Fragile TIM-4-expressing tissue resident macrophages are migratory and immunoregulatory

• Published in: The Journal of clinical investigation Vol. 124; no. 8; pp. 3443 - 3454
• Main Authors: Thornley, Thomas B, Fang, Zemin, Balasubramanian, Savithri, Larocca, Rafael A, Gong, Weihua, Gupta, Shipra, Csizmadia, Eva, Degauque, Nicolas, Kim, Beom Seok, Koulmanda, Maria, Kuchroo, Vijay K, Strom, Terry B
• Format: Journal Article
• Language: English
• Published: United States American Society for Clinical Investigation 01.08.2014
• Subjects: Allografts; Animals; Antigens; Apoptosis; Biomedical research; Cell Differentiation; Cell Movement; Cell Proliferation; Cell receptors; Diabetes; Flow cytometry; Genotype & phenotype; Graft Survival; Heart; Heart Transplantation; Immune response; Lymphocyte Culture Test, Mixed; Macrophages; Macrophages - cytology; Macrophages - immunology; Macrophages - physiology; Male; Membrane Proteins - deficiency; Membrane Proteins - genetics; Membrane Proteins - metabolism; Mice; Mice, Inbred BALB C; Mice, Inbred C57BL; Mice, Knockout; Mice, Transgenic; Oxidative Stress; Physiological aspects; Sialic Acid Binding Ig-like Lectin 1 - metabolism; T-Lymphocytes, Regulatory - cytology; T-Lymphocytes, Regulatory - immunology; T-Lymphocytes, Regulatory - physiology; Transplantation Tolerance; Transplants & implants; United States
• ISSN: 0021-9738; 1558-8238
• DOI: 10.1172/JCI73527

Macrophages characterized as M2 and M2-like regulate immune responses associated with immune suppression and healing; however, the relationship of this macrophage subset to CD169+ tissue-resident macrophages and their contribution to shaping alloimmune responses is unknown.

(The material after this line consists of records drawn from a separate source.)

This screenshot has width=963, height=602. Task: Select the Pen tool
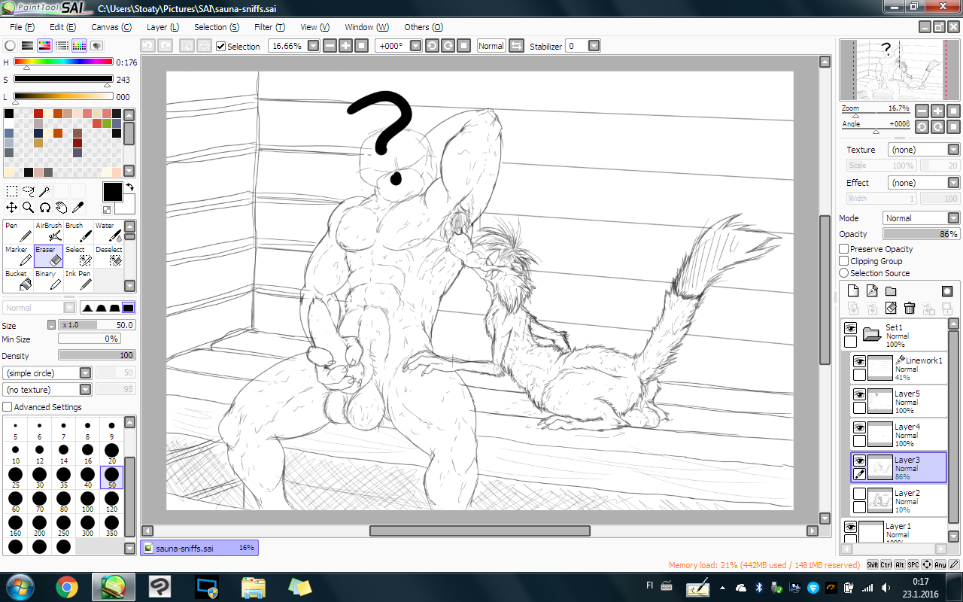coord(18,232)
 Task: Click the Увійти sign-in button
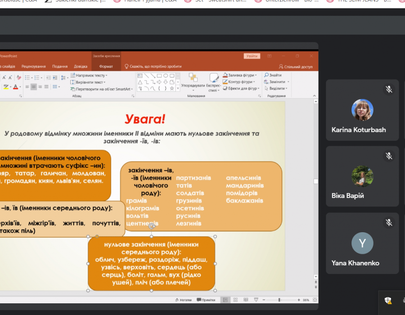[x=252, y=56]
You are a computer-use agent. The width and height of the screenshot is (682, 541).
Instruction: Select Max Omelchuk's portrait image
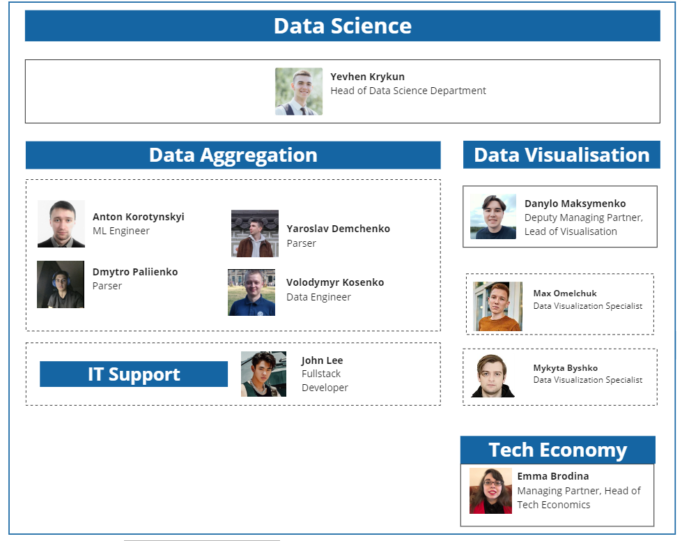point(497,306)
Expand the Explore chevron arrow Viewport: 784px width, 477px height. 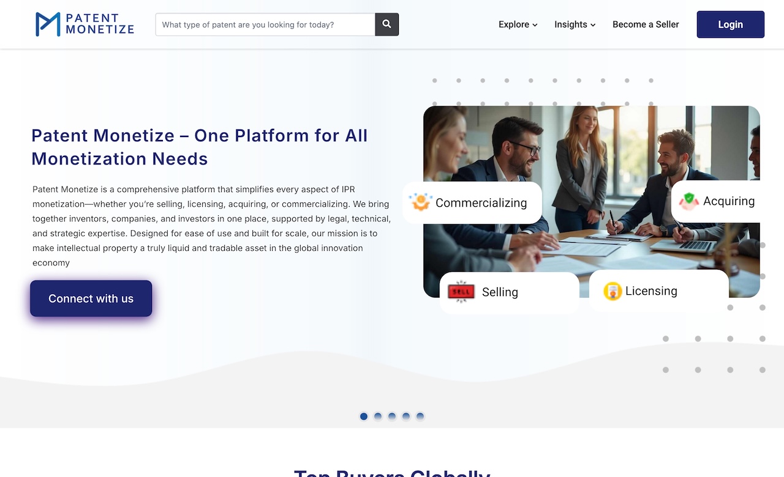point(534,25)
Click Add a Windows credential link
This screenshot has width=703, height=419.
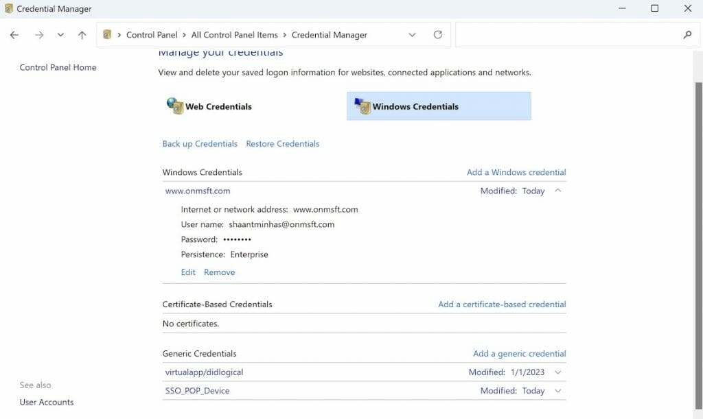pos(516,172)
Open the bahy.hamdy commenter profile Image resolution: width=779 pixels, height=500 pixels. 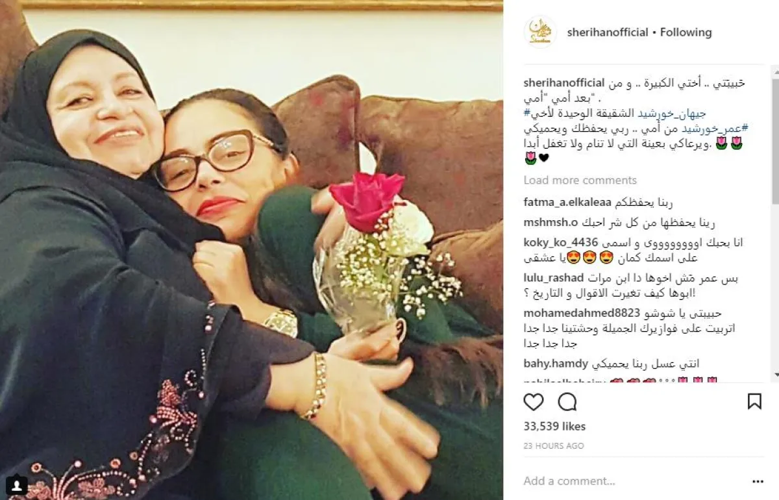(x=556, y=364)
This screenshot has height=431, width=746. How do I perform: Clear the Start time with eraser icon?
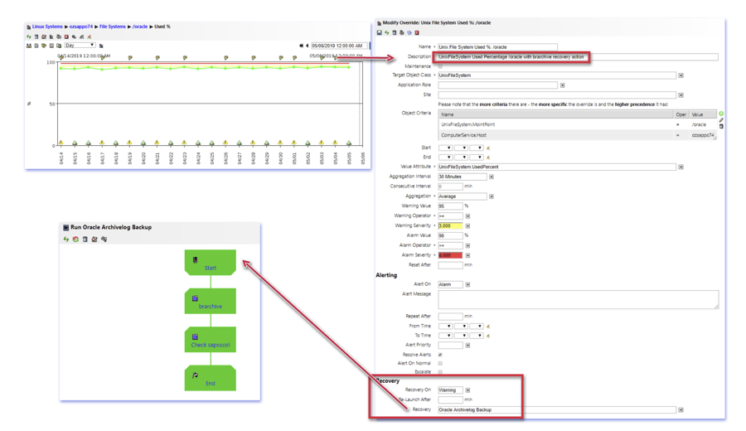pos(488,148)

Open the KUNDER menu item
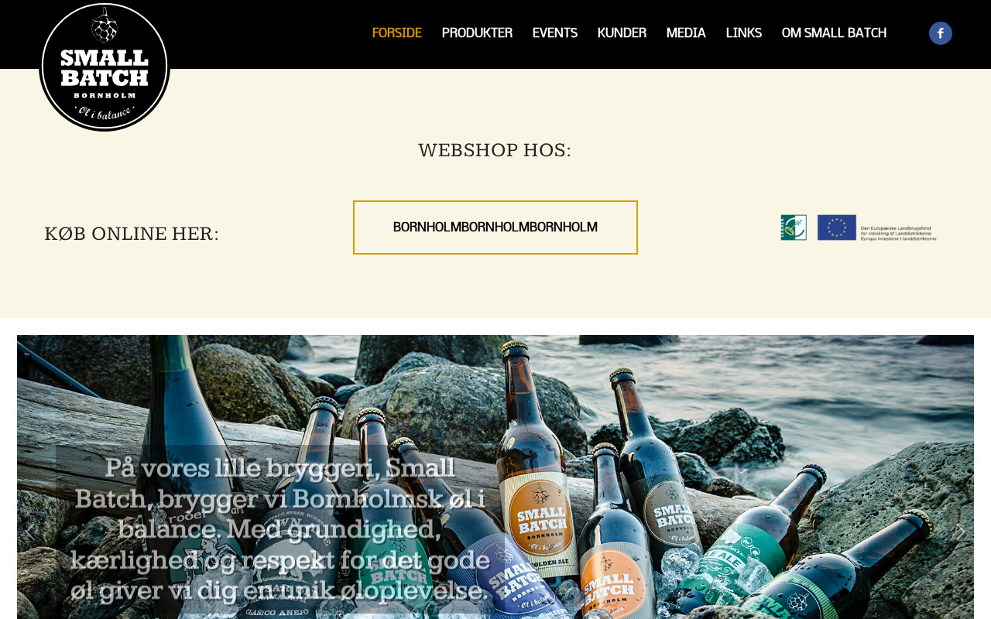click(x=622, y=32)
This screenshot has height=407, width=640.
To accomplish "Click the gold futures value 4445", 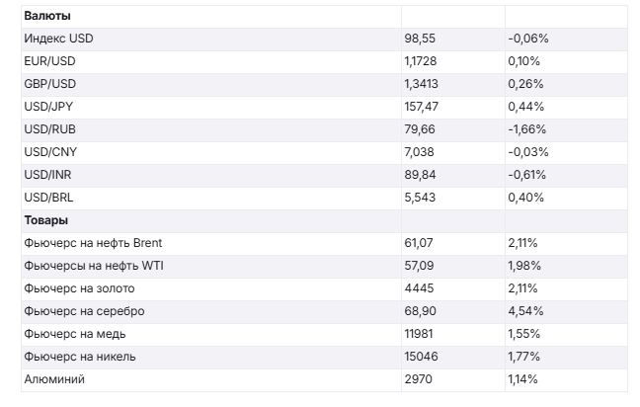I will pyautogui.click(x=418, y=288).
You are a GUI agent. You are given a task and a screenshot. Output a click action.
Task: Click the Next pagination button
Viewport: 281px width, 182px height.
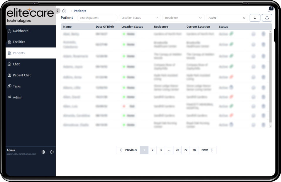click(x=207, y=150)
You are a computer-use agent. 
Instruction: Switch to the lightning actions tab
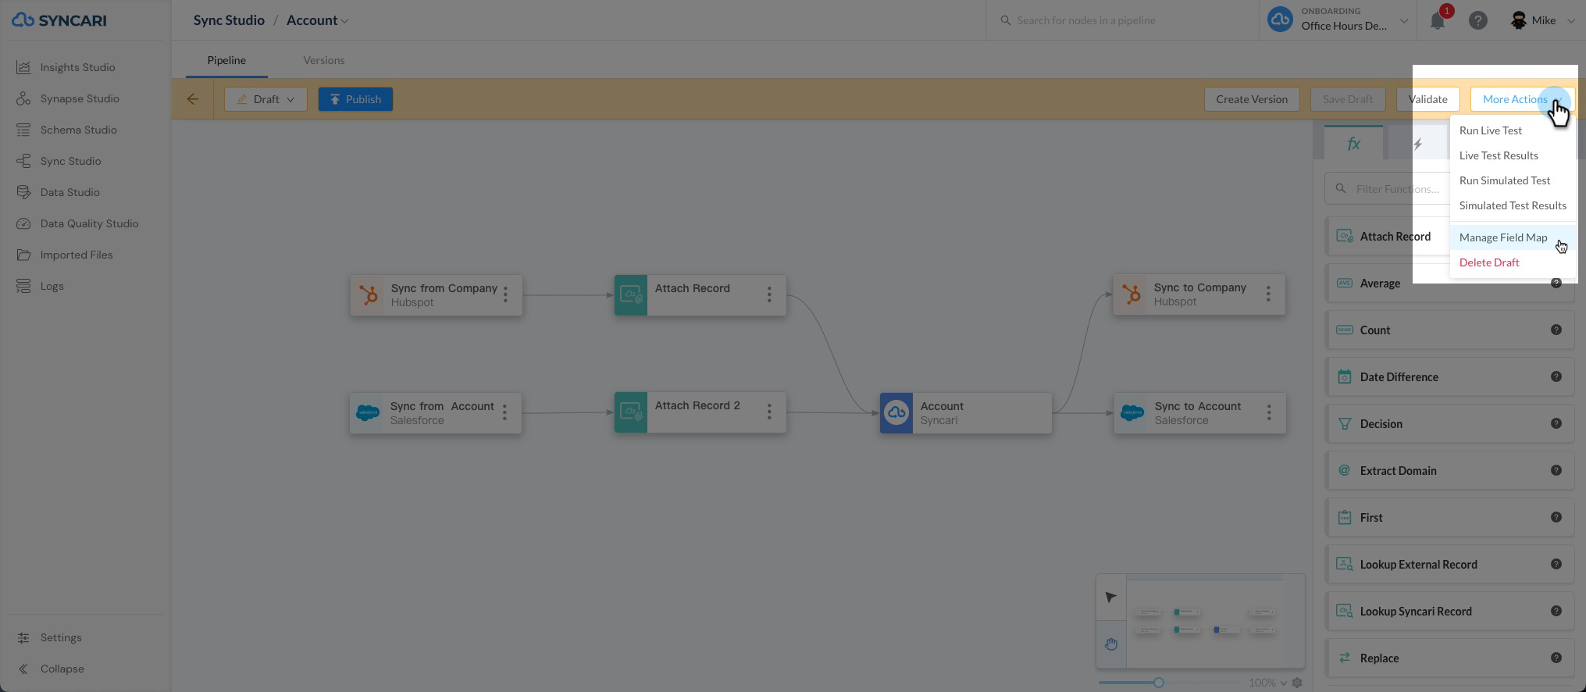coord(1417,144)
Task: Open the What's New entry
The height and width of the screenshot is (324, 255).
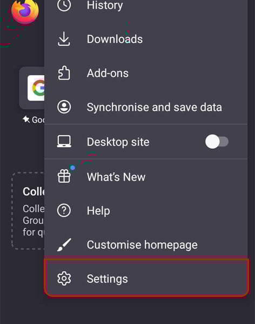Action: tap(146, 177)
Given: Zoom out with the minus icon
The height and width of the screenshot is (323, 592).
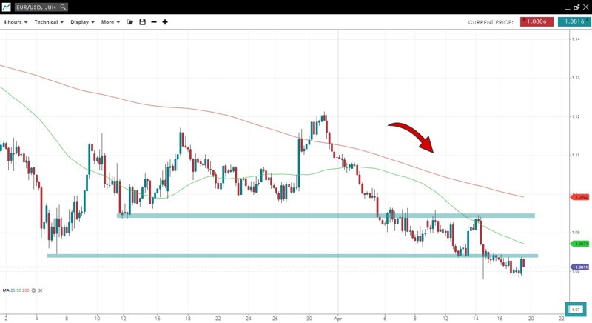Looking at the screenshot, I should (154, 22).
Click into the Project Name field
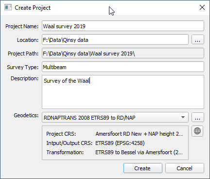Image resolution: width=210 pixels, height=179 pixels. coord(123,26)
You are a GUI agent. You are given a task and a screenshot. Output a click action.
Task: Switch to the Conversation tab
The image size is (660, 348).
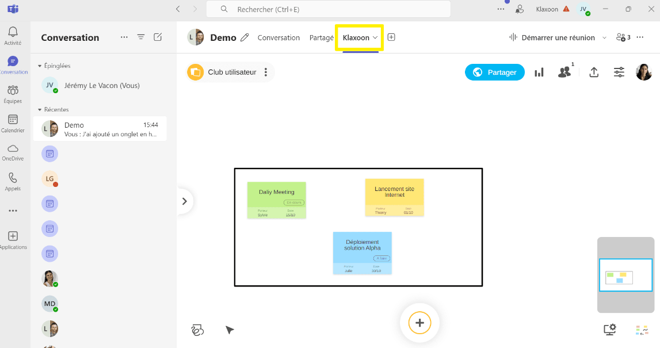[279, 38]
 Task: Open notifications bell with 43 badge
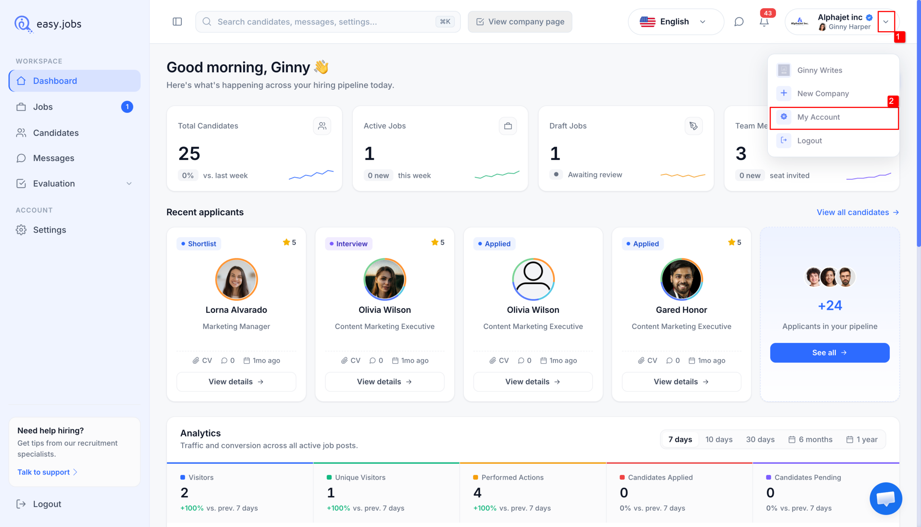764,22
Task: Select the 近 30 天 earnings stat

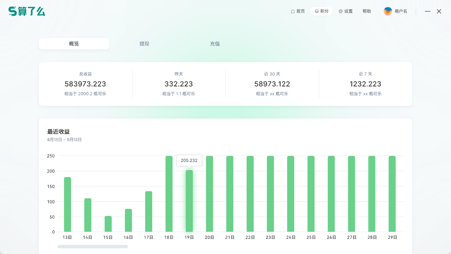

Here we identified a population of M2-like tissue-resident macrophages that express high levels of the phosphatidylserine receptor TIM-4 and CD169 (TIM-4hiCD169+). Labeling and tracking of TIM-4hiCD169+ macrophages in mice revealed that this population is a major subset of tissue-resident macrophages, homes to draining LNs following oxidative stress, exhibits an immunoregulatory and hypostimulatory phenotype that is maintained after migration to secondary lymphoid organs, favors preferential induction of antigen-stimulated Tregs, and is highly susceptible to apoptosis. Moreover, CD169+ tissue-resident macrophages were resistant to oxidative stress-induced apoptosis in mice lacking TIM-4. Compared with heart allografts from WT mice, Tim4-/- heart allografts survived much longer and were more easily tolerized by non-immunosuppressed recipients. Furthermore, Tim4-/- allograft survival was associated with the infiltration of Tregs into the graft. Together, our data provide evidence that M2-like TIM-4hiCD169+ tissue-resident macrophages are immunoregulatory and promote engraftment of cardiac allografts, but their influence is diminished by TIM-4-dependent programmed cell death.